Wednesday, November 26, 2003

The BusinessWeek forums are a great, if often overwhelming, resource for MBA applicants. There's obviously a LOT of information out there and has to be often taken with a pinch of salt. A few months ago, there were tons of people posting their stats and asking for feedback on their chances from the AdmitCoach-es of the world. I did the same too, and I was advised that I had great stats, OK community service which could be offset/explained and that because of this I should take few risks on my essays. Fair enough.

Now, many of the posters have already applied for R1 and the discussions are focussed on interview calls and dings. One of the most fascinating threads is the Dinged with 750+ GMAT scores discussion. There are two things that interest me. Related to the advise above : many people are of the opinion that someone with a 750+ score would tend to go 'safe' on his/her essays whereas a 650 candidate would be more willing to take 'risks' increasing the probability of standout essays. I think it is a very valid point. Derrick Bolton of Stanford could not emphasize enough the level of introspection they expect to shine through in the essays. As I write my essays I find that trying to get a check list of qualities into an essay is very hard to do and is often a compromise with the spirit of the essay as originally envisioned and inspired. I have decided to give up on that and am trying to put down on paper what I really think and feel. There is the danger that I might leave some bases uncovered but if the essays can convey a picture of who I am, what makes me tick, where I come from, how I got here and where I intend to go, I hope to get the chance to interview to fill in the missing pieces.

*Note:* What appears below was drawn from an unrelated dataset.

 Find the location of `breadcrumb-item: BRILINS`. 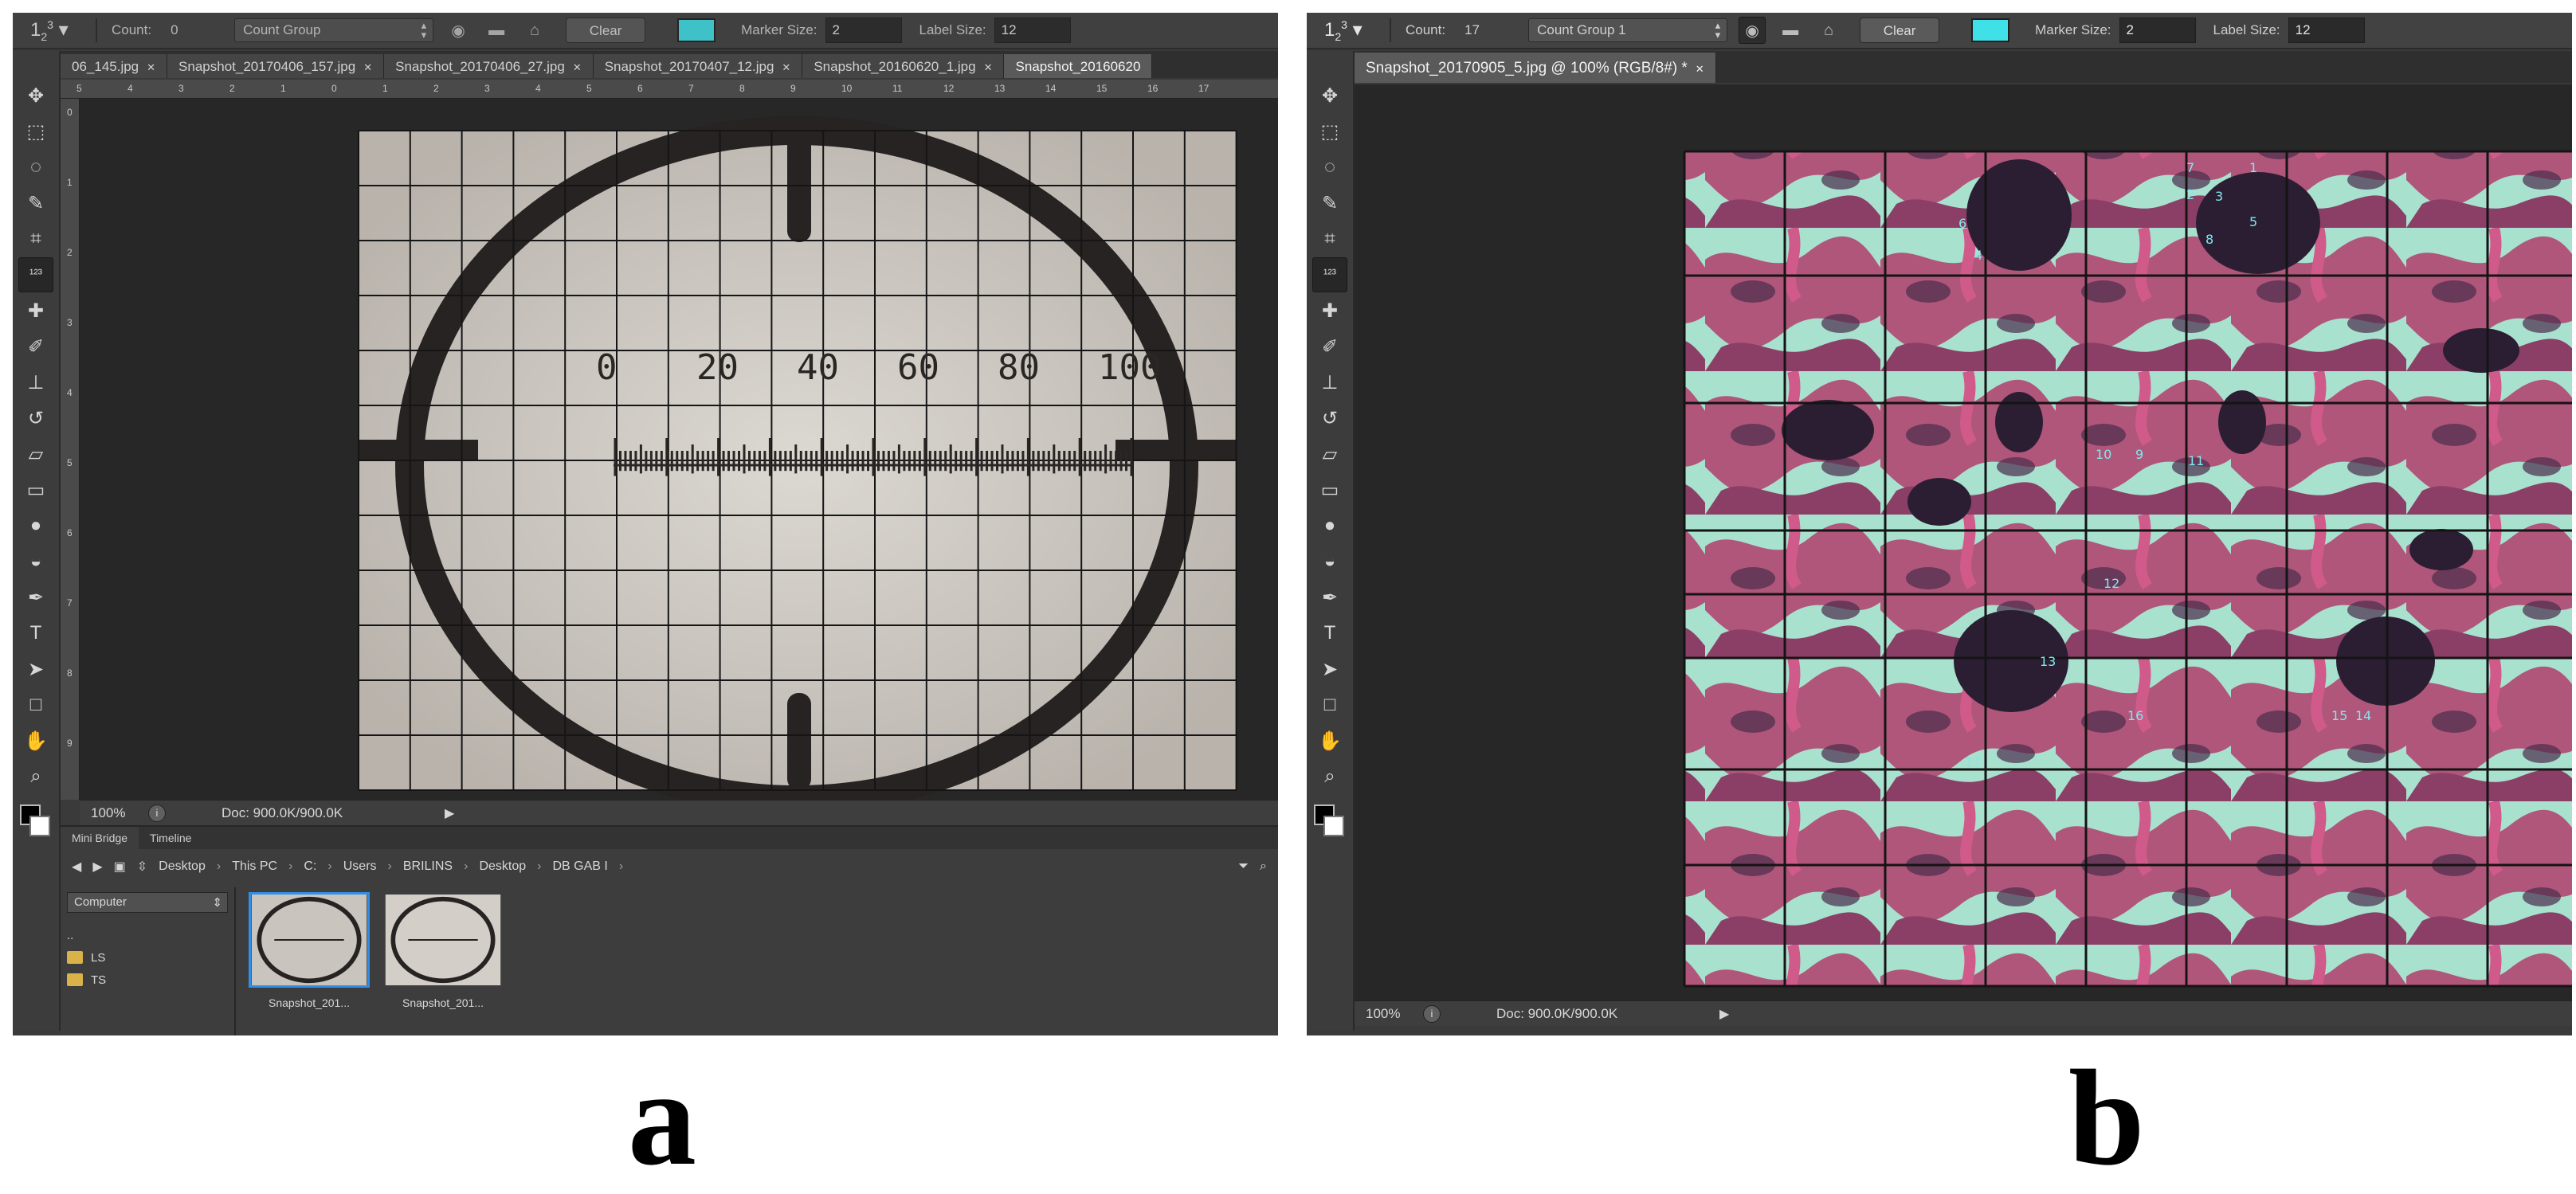

breadcrumb-item: BRILINS is located at coordinates (428, 866).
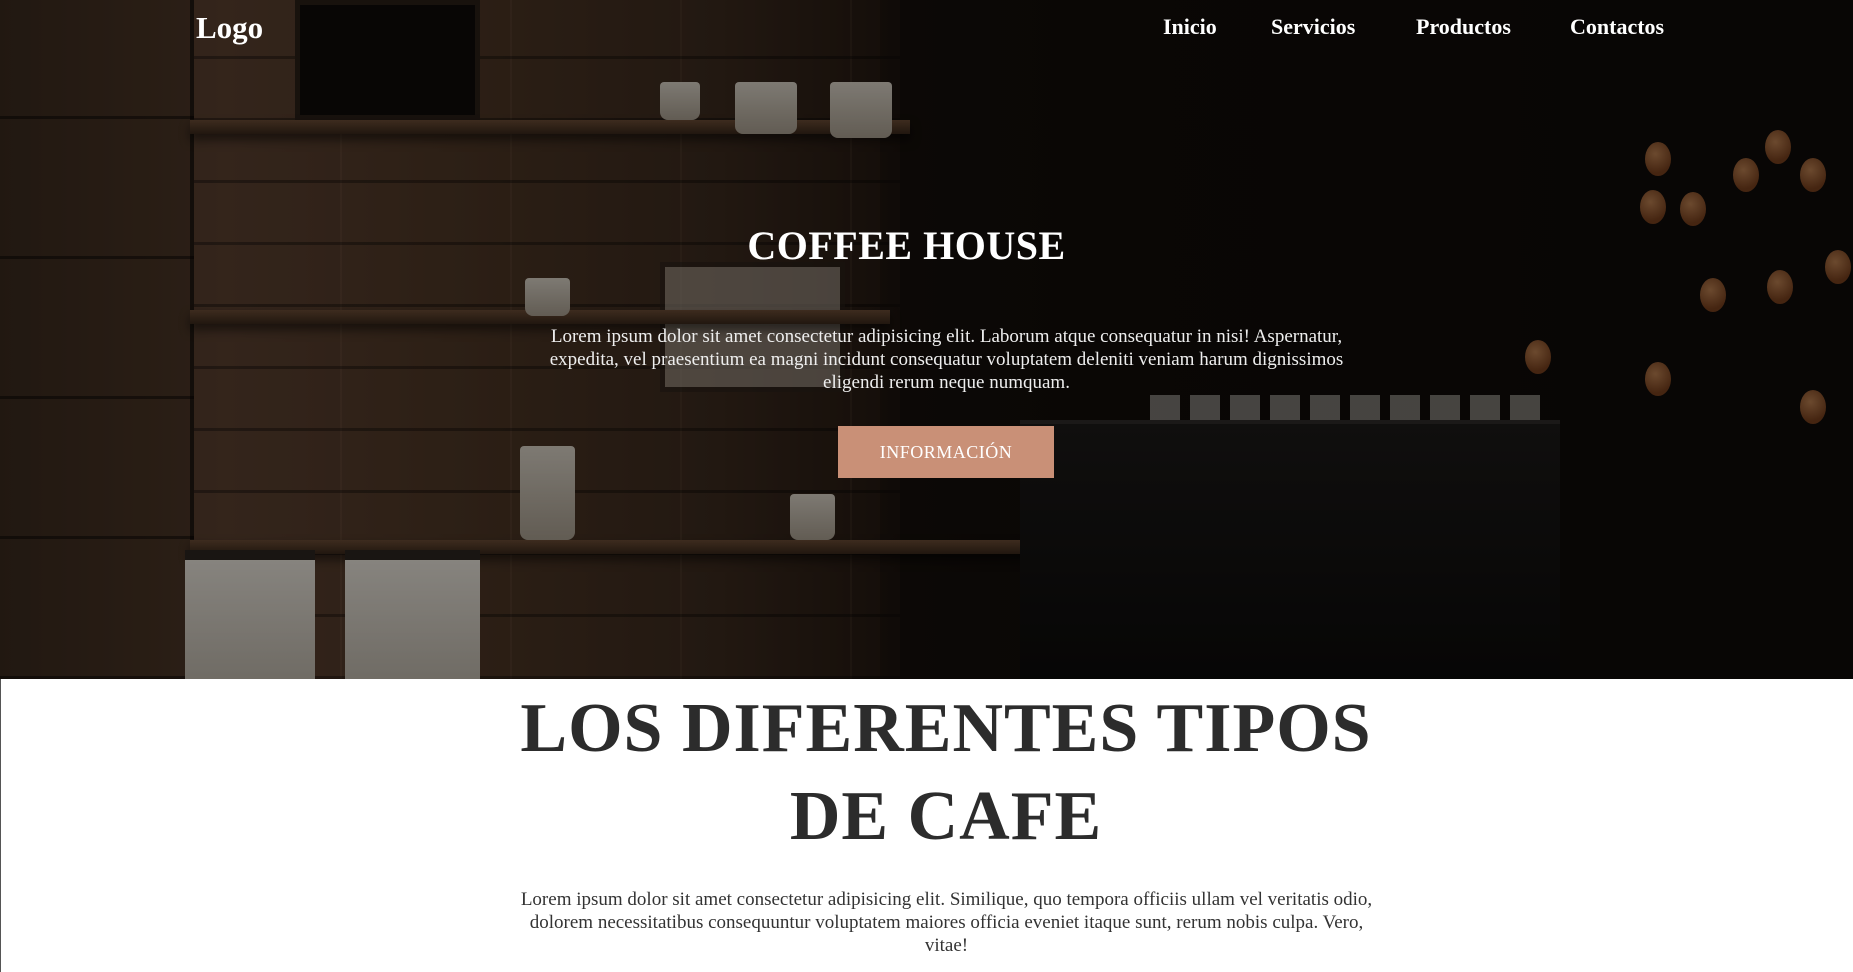 The image size is (1853, 972). What do you see at coordinates (946, 452) in the screenshot?
I see `info-button: INFORMACIÓN` at bounding box center [946, 452].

A strategy shift from 'safe' to 'risk', if you will.

The other thing that I cannot understand is people's silly whining about being dinged from Wharton in spite of scoring 750+. How can one spend weeks or months researching a school, meeting students and alumni, visit campus, make a decision that the school's good for them and then take the effort to apply, turn around and trash the school as 'not-all-that' the minute they get a ding. I think a lot of it has to do with frustration at the wasted efforts, but this should be inexcusable of someone who seriously intends to go to b-school. As with other things, these people should have levels of maturity that are above and beyond their peers.

But again, will I have the same reaction the minute I open that ding email from Wharton. Simple answer - no, because I don't intend to apply to Wharton ;-). Jokes apart, there is no way for me to know until I get that email. Maybe I will understand the frustrations then. To all the people who got those dings I wish them luck in their other b-school applications.